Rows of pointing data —
━━━━━━━━━━
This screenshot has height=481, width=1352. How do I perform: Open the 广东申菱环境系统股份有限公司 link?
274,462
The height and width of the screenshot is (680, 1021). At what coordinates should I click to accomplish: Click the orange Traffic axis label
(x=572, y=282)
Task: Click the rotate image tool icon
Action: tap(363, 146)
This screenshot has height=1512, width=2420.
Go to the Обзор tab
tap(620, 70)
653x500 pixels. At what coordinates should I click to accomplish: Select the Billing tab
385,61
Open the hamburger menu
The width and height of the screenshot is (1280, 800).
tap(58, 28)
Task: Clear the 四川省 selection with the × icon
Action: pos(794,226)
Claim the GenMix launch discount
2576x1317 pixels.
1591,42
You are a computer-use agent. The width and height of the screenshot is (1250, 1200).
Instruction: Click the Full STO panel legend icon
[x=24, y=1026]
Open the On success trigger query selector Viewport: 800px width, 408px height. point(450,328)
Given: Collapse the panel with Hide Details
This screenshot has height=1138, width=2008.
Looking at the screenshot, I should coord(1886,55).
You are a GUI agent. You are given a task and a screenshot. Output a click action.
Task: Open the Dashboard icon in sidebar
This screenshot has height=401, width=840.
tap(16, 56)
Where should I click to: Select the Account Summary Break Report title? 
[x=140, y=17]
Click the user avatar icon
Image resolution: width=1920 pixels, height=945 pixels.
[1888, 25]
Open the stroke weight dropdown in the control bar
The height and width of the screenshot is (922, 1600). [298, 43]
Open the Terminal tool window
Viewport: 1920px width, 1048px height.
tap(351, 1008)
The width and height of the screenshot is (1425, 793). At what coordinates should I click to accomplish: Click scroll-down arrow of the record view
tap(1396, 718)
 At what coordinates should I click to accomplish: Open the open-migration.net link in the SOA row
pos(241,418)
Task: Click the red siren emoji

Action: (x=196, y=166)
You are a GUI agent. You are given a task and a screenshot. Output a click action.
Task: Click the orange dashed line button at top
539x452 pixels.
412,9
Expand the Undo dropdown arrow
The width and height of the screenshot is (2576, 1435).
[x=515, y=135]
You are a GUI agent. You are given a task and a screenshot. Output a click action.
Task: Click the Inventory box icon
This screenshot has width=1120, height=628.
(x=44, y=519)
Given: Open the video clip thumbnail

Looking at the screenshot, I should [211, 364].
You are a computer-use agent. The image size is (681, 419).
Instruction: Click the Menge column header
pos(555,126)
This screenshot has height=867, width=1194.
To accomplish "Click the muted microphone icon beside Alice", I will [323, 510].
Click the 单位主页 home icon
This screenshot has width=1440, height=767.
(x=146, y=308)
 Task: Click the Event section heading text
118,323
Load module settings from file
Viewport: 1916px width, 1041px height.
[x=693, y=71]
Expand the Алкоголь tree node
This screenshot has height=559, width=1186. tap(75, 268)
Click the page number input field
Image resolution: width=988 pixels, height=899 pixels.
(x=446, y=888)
━━━━━━━━━━
TASK DIRECTIONS — Please return, unchanged, the lines of the records from the line with "Given: Collapse the panel with Hide Details" up to and including the line with "tap(16, 56)".

RESPONSE TO THIS EXERCISE —
Given: Collapse the panel with Hide Details
This screenshot has height=1138, width=2008.
Looking at the screenshot, I should coord(1886,55).
You are a GUI agent. You are given a task and a screenshot. Output a click action.
Task: Open the Dashboard icon in sidebar
This screenshot has height=401, width=840.
tap(16, 56)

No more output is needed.